* [WORK TO COMPLETE]:
Repeat the entries exactly as they are written.

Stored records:
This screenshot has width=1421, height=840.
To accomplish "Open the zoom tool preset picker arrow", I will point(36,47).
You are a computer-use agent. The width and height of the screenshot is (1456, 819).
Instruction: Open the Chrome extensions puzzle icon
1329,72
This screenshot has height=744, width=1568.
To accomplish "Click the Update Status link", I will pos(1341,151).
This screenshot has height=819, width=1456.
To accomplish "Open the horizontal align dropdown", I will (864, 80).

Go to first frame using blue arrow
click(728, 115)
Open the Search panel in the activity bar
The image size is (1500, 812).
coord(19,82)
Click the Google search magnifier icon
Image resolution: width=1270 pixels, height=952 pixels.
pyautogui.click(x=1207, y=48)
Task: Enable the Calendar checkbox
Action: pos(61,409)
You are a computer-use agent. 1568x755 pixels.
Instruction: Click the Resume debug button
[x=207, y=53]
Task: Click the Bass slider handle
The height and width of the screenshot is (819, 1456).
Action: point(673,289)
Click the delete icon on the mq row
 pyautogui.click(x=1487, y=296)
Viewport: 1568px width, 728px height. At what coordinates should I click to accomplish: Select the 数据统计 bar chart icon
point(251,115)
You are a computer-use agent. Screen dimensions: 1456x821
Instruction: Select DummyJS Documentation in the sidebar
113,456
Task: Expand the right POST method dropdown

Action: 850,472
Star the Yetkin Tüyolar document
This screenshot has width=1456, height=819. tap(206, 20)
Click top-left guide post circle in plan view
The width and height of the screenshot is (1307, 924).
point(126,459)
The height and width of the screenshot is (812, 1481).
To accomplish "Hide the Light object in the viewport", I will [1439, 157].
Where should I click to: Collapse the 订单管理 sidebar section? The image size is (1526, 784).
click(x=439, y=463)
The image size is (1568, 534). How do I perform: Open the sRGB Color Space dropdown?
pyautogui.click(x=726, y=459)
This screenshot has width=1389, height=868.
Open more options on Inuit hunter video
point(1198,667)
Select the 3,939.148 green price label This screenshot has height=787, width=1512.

* [RESPONSE BELOW]:
This screenshot has width=1421, height=840.
To accomplish "Open the zoom tool preset picker arrow", I will point(36,47).
You are a computer-use agent. The width and height of the screenshot is (1456, 819).
Instruction: Open the Chrome extensions puzzle icon
1329,72
This screenshot has height=744, width=1568.
To accomplish "Click the Update Status link", I will pos(1341,151).
This screenshot has height=819, width=1456.
To accomplish "Open the horizontal align dropdown", I will (864, 80).

Go to first frame using blue arrow
click(728, 115)
Open the Search panel in the activity bar
The image size is (1500, 812).
coord(19,82)
Click the Google search magnifier icon
Image resolution: width=1270 pixels, height=952 pixels.
pyautogui.click(x=1207, y=48)
Task: Enable the Calendar checkbox
Action: pos(61,409)
You are a computer-use agent. 1568x755 pixels.
Instruction: Click the Resume debug button
[x=207, y=53]
Task: Click the Bass slider handle
The height and width of the screenshot is (819, 1456).
Action: point(673,289)
Click the delete icon on the mq row
 pyautogui.click(x=1487, y=296)
Viewport: 1568px width, 728px height. At what coordinates should I click to accomplish: Select the 数据统计 bar chart icon
point(251,115)
You are a computer-use agent. Screen dimensions: 1456x821
Instruction: Select DummyJS Documentation in the sidebar
113,456
Task: Expand the right POST method dropdown

Action: 850,472
Star the Yetkin Tüyolar document
This screenshot has width=1456, height=819. tap(206, 20)
Click top-left guide post circle in plan view
The width and height of the screenshot is (1307, 924).
point(126,459)
The height and width of the screenshot is (812, 1481).
To accomplish "Hide the Light object in the viewport", I will [1439, 157].
Where should I click to: Collapse the 订单管理 sidebar section? The image size is (1526, 784).
click(x=439, y=463)
The image size is (1568, 534). How do I perform: Open the sRGB Color Space dropdown?
pyautogui.click(x=726, y=459)
This screenshot has width=1389, height=868.
Open more options on Inuit hunter video
point(1198,667)
Select the 3,939.148 green price label This screenshot has height=787, width=1512.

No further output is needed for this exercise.